Conclusion tardive

D’habitude, je m’en sors par une pirouette :

— Au lieu de donner un coup de pied dans le cartable de ton voisin, tu ferais mieux de donner un coup de main à ton camarade !

… ou par une atteinte de colère :

— Vous sortez tous de ce local et vous attendez dehors que je vous aie donné le signal d’entrer !

Ce matin, avant même que ne commence la première leçon, je me sens fatigué, profondément, immensément. Une indicible lassitude. Aussi resté-je* muet. Je ne m’y force pas, non.
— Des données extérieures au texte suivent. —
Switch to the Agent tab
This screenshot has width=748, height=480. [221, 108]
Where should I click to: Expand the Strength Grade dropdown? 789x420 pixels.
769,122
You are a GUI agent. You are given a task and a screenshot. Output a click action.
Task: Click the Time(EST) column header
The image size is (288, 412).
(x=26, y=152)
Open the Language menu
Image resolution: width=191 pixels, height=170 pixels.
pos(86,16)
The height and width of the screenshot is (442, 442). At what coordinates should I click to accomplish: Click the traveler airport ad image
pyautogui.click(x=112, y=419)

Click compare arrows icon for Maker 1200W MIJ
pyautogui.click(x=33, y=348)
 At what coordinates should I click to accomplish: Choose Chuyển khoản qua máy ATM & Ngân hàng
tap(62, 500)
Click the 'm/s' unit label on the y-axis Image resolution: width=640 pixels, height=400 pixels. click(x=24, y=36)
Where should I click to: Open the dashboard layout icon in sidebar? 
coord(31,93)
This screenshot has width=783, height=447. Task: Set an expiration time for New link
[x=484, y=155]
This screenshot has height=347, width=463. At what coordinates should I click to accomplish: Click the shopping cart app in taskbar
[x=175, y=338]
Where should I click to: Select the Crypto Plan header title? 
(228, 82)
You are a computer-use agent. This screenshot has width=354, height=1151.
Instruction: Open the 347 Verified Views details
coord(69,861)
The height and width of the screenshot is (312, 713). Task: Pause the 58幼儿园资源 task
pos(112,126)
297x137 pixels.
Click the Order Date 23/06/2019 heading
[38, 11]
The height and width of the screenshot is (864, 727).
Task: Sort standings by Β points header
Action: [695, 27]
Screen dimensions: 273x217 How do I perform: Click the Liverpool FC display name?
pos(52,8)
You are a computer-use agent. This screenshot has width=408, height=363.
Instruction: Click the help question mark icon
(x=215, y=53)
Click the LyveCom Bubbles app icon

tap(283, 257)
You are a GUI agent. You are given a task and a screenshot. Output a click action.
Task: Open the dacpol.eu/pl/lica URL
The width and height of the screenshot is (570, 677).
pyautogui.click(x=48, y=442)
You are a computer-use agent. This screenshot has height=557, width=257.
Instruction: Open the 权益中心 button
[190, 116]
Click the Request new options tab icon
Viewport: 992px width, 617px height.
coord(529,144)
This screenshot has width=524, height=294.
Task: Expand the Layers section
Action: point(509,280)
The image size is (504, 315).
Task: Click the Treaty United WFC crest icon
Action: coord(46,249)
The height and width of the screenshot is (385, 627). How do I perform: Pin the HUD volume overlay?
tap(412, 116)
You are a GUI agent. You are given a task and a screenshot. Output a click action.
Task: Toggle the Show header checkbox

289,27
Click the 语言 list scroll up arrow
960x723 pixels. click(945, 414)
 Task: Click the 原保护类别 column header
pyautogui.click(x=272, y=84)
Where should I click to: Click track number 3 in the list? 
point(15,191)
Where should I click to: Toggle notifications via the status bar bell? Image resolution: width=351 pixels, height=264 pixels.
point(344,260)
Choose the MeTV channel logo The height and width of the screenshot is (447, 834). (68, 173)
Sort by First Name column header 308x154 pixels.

Les mots me manquent, simplement, ou plus précisément, l’envie, l’idée de parler. De LEUR parler. Ils entrent, se bousculent, trébuchent, s’invectivent. Ils s’installent, malmènent les chaises, s’adressent des menaces de fauves à l’étroit. Ils extirpent leur matériel de sacs bruyants ou se battent avec des bretelles emmêlées, posent violemment leur classeur sur un pupitre décoré selon leur fantaisie. Ils se révèlent la dernière histoire qu’ils n’ont pas eu l’occasion de se raconter plus tôt.

Je reste muet. Debout, certes, mais pas raide, ni mou. Immobile. Impassible. Les conversations meurent. À mon insu, plusieurs ont dû me jeter un regard en biais. L’homme exténué que je suis à l’instant offre à leurs yeux l’image du quadragénaire de glace. Les moins prompts à se discipliner cèdent à la fascination. Dans un silence étrange, une voix conclut :

— Vous avez raison, Monsieur, il faut répondre aux imbéciles par le silence.

M. BACKELJAU

 Cet épisode doit en effet remonter au début des années nonante.